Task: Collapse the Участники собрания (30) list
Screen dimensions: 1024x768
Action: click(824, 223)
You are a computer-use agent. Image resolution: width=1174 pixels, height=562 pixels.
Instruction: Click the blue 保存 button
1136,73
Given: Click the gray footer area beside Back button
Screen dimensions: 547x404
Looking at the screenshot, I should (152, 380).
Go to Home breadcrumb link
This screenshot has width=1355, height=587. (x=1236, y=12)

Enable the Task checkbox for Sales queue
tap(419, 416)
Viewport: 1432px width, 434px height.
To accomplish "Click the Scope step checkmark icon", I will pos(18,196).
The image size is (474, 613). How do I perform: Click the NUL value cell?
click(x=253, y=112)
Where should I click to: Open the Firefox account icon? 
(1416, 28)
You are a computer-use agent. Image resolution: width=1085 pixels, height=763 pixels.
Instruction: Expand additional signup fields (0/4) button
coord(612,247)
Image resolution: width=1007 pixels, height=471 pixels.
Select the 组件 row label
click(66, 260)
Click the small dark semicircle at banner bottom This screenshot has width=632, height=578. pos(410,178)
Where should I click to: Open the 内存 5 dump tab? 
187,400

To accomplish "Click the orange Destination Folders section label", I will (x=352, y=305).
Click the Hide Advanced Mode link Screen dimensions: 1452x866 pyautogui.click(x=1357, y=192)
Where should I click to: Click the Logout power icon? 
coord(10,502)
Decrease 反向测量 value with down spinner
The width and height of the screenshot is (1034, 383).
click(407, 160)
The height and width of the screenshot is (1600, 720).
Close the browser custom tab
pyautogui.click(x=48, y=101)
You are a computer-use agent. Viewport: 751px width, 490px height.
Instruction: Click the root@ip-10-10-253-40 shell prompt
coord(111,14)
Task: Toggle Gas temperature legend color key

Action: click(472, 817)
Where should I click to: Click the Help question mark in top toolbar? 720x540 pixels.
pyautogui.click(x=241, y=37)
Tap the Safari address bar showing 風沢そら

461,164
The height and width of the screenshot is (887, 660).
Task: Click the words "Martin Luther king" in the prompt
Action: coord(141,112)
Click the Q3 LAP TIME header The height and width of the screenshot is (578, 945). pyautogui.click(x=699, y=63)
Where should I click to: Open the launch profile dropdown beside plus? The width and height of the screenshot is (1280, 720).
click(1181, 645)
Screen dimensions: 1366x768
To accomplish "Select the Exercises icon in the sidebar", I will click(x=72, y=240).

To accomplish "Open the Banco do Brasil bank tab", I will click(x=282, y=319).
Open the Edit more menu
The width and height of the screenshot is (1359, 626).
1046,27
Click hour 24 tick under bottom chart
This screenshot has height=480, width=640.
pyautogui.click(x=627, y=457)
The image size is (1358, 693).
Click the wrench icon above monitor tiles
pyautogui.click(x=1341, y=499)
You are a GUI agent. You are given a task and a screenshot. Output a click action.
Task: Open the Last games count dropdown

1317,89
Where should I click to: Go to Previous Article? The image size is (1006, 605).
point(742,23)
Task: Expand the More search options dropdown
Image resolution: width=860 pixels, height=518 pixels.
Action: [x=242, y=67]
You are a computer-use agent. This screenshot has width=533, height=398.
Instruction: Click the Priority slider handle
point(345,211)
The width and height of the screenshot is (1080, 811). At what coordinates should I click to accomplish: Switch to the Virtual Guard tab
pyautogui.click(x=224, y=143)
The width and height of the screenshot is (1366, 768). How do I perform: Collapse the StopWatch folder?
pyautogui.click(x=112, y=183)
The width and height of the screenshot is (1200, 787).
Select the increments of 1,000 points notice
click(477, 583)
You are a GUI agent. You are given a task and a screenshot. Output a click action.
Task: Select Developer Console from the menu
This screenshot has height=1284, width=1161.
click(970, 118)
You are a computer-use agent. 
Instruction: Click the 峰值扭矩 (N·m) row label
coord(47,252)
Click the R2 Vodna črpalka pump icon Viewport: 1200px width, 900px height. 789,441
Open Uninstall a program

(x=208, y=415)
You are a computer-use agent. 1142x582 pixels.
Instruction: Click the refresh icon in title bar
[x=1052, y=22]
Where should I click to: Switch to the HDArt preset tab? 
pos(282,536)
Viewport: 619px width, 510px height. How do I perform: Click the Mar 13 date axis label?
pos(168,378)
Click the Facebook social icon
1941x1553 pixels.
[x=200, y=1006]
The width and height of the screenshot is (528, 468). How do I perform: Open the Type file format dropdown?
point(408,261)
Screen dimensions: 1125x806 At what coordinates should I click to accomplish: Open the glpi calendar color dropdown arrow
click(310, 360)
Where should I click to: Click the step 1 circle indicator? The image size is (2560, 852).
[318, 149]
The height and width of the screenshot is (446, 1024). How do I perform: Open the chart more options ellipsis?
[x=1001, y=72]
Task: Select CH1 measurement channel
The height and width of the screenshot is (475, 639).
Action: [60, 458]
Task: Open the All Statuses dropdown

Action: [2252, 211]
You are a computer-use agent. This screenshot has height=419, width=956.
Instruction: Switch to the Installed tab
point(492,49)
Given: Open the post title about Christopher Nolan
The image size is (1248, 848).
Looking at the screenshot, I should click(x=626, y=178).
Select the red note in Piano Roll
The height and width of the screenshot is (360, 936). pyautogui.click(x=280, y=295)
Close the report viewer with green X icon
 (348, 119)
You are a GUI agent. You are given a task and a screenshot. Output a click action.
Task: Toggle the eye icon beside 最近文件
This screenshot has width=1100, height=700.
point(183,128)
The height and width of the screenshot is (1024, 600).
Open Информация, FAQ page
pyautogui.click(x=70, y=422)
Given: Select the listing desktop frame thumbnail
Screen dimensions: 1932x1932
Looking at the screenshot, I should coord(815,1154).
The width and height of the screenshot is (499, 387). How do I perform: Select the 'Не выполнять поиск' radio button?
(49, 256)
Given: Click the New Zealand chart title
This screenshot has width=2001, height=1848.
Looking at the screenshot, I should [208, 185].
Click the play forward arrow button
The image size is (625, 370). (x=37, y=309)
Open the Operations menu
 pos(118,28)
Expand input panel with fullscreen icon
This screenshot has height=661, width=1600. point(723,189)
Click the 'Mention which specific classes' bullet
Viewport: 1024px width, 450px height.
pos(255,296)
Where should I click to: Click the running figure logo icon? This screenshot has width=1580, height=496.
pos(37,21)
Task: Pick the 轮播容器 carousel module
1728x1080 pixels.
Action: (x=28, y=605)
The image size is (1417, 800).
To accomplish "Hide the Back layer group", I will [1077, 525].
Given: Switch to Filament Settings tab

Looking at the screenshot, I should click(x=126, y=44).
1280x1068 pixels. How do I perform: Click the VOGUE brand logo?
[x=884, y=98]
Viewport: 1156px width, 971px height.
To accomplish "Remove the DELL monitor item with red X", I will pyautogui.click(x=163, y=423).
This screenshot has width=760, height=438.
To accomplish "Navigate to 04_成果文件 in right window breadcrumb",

# # # # #

[WHAT YOU SHOULD DO]
Only the lines above that hold "Hide" are wanted. Show every one of them.

[RESPONSE TO THE TASK]
Click the Hide Advanced Mode link Screen dimensions: 1452x866 pyautogui.click(x=1357, y=192)
To accomplish "Hide the Back layer group", I will [1077, 525].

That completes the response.